▶ [Qué harás]
• a. En el texto sobre las dos ciudades según San Agustín, ¿qué determina a cuál ciudad pertenece un hombre?
• b. Prosigue el texto sobre las dos ciudades según San Agustín a partir de su última oración.

▶ [Texto proporcionado]
◇ ◇ ◇ ◇

En la doctrina de San Agustín, el corazón de la historia humana es una contienda espiritual entre las fuerzas del bien y del mal, que involucra a individuos y naciones y que dura hasta el fin de los tiempos, en la que los cuarteles generales y los mandos superiores de ambas partes están fuera de la vista, y el problema central es la salvación o perdición de las almas, siendo la creación, la caída, la vida, muerte y resurrección de Cristo y el juicio final los momentos decisivos.
Lo que un hombre ama determinará a cuál ciudad pertenece. Sólo hay dos amores que realmente importan. El primero antepone a Dios y al prójimo a uno mismo. El segundo antepone el yo a Dios y al prójimo. El primero es esencialmente un amor social. El segundo es individualista y antisocial; ve a todos y a todo como existiendo única o principalmente para servir a sus placeres, orgullo y ansia de dominación. Abel y Caín son los prototipos de estos dos amores. Los movidos por el primer tipo de amor pertenecen a la ciudad de Dios, o son al menos sus miembros potenciales; los movidos por el segundo pertenecen a la ciudad del mundo o del mal. El mundo en este contexto significa los hombres en la medida en que están organizados en oposición a Dios, o viven como si Él no existiera. Es en este sentido que “las cosas que los hombres tienen por honra son una abominación a los ojos de Dios".
Sin embargo, en la mayoría de los hombres, ninguno de los dos amores predomina absolutamente. Por lo tanto, en este mundo el límite entre las dos ciudades no siempre es claramente discernible y la lucha es confusa. Las tropas contendientes frecuentemente cambian de bando, trabajan un poco en ambas causas simultáneamente, confraternizan entre sí, o se sientan y no hacen nada. Esto se aplica tanto dentro como fuera de la Iglesia. Por consiguiente, mientras que la Iglesia en la tierra puede ser vista correctamente como el cuartel general de avanzada de la Ciudad de Dios, no es verdad que todos y todo lo que está fuera de la Iglesia, incluidos los gobiernos, constituye la Ciudad del Mundo o del Mal. La oposición no es entre Iglesia y Estado. Para San Agustín, los estados y los gobiernos son necesarios debido al pecado original, aunque a veces los fustigó como grupos de ladrones. Sin gobierno, las cosas serían mucho peores. Por lo tanto, a diferencia de la Ciudad de Dios, la ciudad del mundo no tiene un centro visible permanente en la tierra, por mucho que ciertos gobiernos, partidos políticos o movimientos ideológicos hayan parecido en ocasiones estar compitiendo por el título.

◇ ◇ ◇ ◇

(Entradas guardadas)
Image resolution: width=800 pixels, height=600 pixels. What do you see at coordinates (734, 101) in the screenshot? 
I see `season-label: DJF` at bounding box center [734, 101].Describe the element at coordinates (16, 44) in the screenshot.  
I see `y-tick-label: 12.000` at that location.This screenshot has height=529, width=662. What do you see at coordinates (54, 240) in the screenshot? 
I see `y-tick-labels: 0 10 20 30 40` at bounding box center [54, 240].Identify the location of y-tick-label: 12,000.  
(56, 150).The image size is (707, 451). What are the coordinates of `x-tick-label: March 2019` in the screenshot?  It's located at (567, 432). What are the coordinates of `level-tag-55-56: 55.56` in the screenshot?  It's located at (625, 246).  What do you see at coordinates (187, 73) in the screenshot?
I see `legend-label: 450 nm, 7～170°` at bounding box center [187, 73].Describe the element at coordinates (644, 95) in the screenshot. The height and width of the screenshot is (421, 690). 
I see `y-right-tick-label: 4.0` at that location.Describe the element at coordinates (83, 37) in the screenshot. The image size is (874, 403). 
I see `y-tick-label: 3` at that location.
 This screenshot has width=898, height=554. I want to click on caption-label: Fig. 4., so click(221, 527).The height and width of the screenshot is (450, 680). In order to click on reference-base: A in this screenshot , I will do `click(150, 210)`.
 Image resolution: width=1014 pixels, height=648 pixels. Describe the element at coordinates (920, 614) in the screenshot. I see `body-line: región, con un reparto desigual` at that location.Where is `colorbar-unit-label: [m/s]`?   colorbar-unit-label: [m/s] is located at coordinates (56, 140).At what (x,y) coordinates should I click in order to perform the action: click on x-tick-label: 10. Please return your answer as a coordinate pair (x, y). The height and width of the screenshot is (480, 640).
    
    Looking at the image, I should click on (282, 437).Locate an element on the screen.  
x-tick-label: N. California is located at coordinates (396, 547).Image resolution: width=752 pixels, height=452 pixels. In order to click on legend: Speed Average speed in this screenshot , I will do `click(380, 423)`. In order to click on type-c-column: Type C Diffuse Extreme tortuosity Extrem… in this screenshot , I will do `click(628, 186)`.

◇ ◇ ◇ ◇

▶ [Resultados en orden]
• a. Lo que ese hombre ama.

• b.
A partir de esto se verá cómo la visión de San Agustín sobre la relación de los miembros de la Iglesia con el resto de la humanidad difiere de la caricatura que acabamos de mencionar. Una vez más, se trataba de actitudes semiconscientes y suposiciones no reflexionadas más que de creencias mantenidas conscientemente, y estaban comenzando a disolverse. Pero ninguna alternativa adecuada las había reemplazado. Donde sobrevivieron, fueron responsables de la mentalidad combativa descrita anteriormente.
Los reformadores tenían dos remedios, uno práctico y el otro teórico. El remedio práctico fue el uso del diálogo o la discusión amistosa como la mejor manera de difundir la fe. El diálogo debía reemplazar a la apologética, la controversia o la polémica. Ellos consideraron la controversia y la polémica principalmente como un obstáculo para el entendimiento. Pueden oscurecer los problemas reales. El diálogo, por otro lado, al disolver los prejuicios y romper la desconfianza innecesaria, permite a los oponentes ver mejor dónde se encuentran las áreas reales de acuerdo y desacuerdo. Esto era especialmente cierto hoy. Seguir dirigiéndose a los otros cristianos, los no cristianos o los no creyentes, ya sea en escritos oficiales o extraoficiales, como si todos fueran católicos franceses, españoles o italianos caídos [que han abandonado la fe católica o la práctica de la religión católica] que deberían ser más sabios, era contraproducente. La apologética, la controversia o la polémica suponen una audiencia que al menos está prestando atención. Pero el hombre moderno simplemente no está escuchando. Así que lo primero que había que hacer era estimular el interés haciéndolo hablar.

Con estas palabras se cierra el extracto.